Derrière cette silhouette plus grande que nature, l’acteur sait encore cultiver la fragilité tragique de l’homme au bout du rouleau. Espérons que cette interprétation finement maîtrisée lui redonnera le goût de reprendre en toute sincérité le chemin des plateaux de cinéma. Car son implication corps et âme dans ce projet intimiste confère à ce dernier une intensité sourde à laquelle il n’aurait probablement pas pu aspirer si Ryan O’Neal, l’acteur initialement prévu pour ce rôle, l’avait tenu.
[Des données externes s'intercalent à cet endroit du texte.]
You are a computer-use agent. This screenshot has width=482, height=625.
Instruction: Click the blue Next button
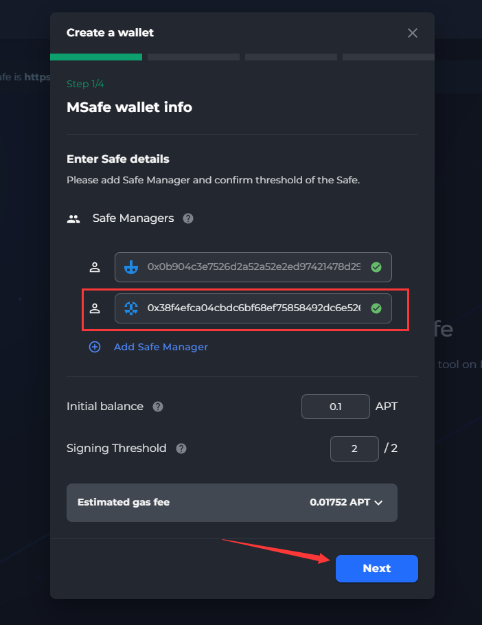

Bref, nous lui souhaitons d’être moins comme Robert De Niro, pour lequel il se fait passer à un moment donné dans ce film auprès de fans trop envahissants, qui – à de très rares exceptions près – se repose sur ses lauriers depuis des décennies, mais d’aller à la recherche fastidieuse de films aussi curieux que Valley of Love !

Conclusion

L’implication inconditionnelle de deux comédiens au sommet de leur art ferait presque oublier le point de départ assez bancal de ce film de Guillaume Nicloux, présenté en compétition au dernier festival de Cannes. Il vaut donc mieux ne pas être trop regardant sur ses quelques lacunes scénaristiques pour profiter pleinement du duel doux-amer entre Huppert et Depardieu, ainsi que du regard sans complaisance sur les rares manifestations de la civilisation américaine dans un désert de pierres impressionnant.